(What the task asks):
Each line from the line containing "Screen dimensions: 1000x750" through the last line of the entries is to be reproduced exactly as it stands.

(Given data):
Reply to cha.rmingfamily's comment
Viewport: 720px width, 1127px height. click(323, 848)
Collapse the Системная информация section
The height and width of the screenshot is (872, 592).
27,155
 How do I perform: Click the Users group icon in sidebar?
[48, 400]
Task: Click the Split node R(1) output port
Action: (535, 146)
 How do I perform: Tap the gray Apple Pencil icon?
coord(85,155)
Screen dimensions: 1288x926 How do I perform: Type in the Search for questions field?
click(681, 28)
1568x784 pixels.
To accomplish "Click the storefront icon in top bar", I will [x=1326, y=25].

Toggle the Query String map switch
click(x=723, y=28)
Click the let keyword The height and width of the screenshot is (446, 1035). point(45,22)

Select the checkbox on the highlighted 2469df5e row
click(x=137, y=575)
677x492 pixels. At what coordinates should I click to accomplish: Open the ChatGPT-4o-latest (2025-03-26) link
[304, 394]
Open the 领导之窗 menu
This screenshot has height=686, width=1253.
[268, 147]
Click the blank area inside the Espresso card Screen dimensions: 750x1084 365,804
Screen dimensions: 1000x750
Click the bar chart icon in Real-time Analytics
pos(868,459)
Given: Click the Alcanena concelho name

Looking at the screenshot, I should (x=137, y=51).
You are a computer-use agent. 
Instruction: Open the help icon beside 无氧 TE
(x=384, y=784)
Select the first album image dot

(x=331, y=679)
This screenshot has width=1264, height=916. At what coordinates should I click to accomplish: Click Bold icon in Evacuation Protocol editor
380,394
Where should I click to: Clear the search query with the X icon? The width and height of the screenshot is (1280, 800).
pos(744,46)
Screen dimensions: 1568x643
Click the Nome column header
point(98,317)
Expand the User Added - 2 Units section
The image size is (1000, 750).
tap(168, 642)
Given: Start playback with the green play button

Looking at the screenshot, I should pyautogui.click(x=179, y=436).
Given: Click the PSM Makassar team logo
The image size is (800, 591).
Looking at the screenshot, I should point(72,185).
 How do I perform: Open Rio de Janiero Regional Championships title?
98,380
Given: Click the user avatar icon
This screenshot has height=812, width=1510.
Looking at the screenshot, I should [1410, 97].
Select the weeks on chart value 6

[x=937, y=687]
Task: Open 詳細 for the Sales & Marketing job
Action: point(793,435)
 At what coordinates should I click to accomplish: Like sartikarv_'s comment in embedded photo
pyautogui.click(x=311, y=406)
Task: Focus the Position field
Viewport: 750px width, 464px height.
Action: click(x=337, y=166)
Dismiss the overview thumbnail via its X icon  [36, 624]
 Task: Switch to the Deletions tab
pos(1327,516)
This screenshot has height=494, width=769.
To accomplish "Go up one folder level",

(Answer section):
Screen dimensions: 1000x750
Click the bar chart icon in Real-time Analytics
pos(868,459)
Given: Click the Alcanena concelho name

Looking at the screenshot, I should (x=137, y=51).
You are a computer-use agent. 
Instruction: Open the help icon beside 无氧 TE
(x=384, y=784)
Select the first album image dot

(x=331, y=679)
This screenshot has width=1264, height=916. At what coordinates should I click to accomplish: Click Bold icon in Evacuation Protocol editor
380,394
Where should I click to: Clear the search query with the X icon? The width and height of the screenshot is (1280, 800).
pos(744,46)
Screen dimensions: 1568x643
Click the Nome column header
point(98,317)
Expand the User Added - 2 Units section
The image size is (1000, 750).
tap(168, 642)
Given: Start playback with the green play button

Looking at the screenshot, I should pyautogui.click(x=179, y=436).
Given: Click the PSM Makassar team logo
The image size is (800, 591).
Looking at the screenshot, I should point(72,185).
 How do I perform: Open Rio de Janiero Regional Championships title?
98,380
Given: Click the user avatar icon
This screenshot has height=812, width=1510.
Looking at the screenshot, I should [1410, 97].
Select the weeks on chart value 6

[x=937, y=687]
Task: Open 詳細 for the Sales & Marketing job
Action: point(793,435)
 At what coordinates should I click to accomplish: Like sartikarv_'s comment in embedded photo
pyautogui.click(x=311, y=406)
Task: Focus the Position field
Viewport: 750px width, 464px height.
Action: click(x=337, y=166)
Dismiss the overview thumbnail via its X icon  [36, 624]
 Task: Switch to the Deletions tab
pos(1327,516)
This screenshot has height=494, width=769.
To accomplish "Go up one folder level",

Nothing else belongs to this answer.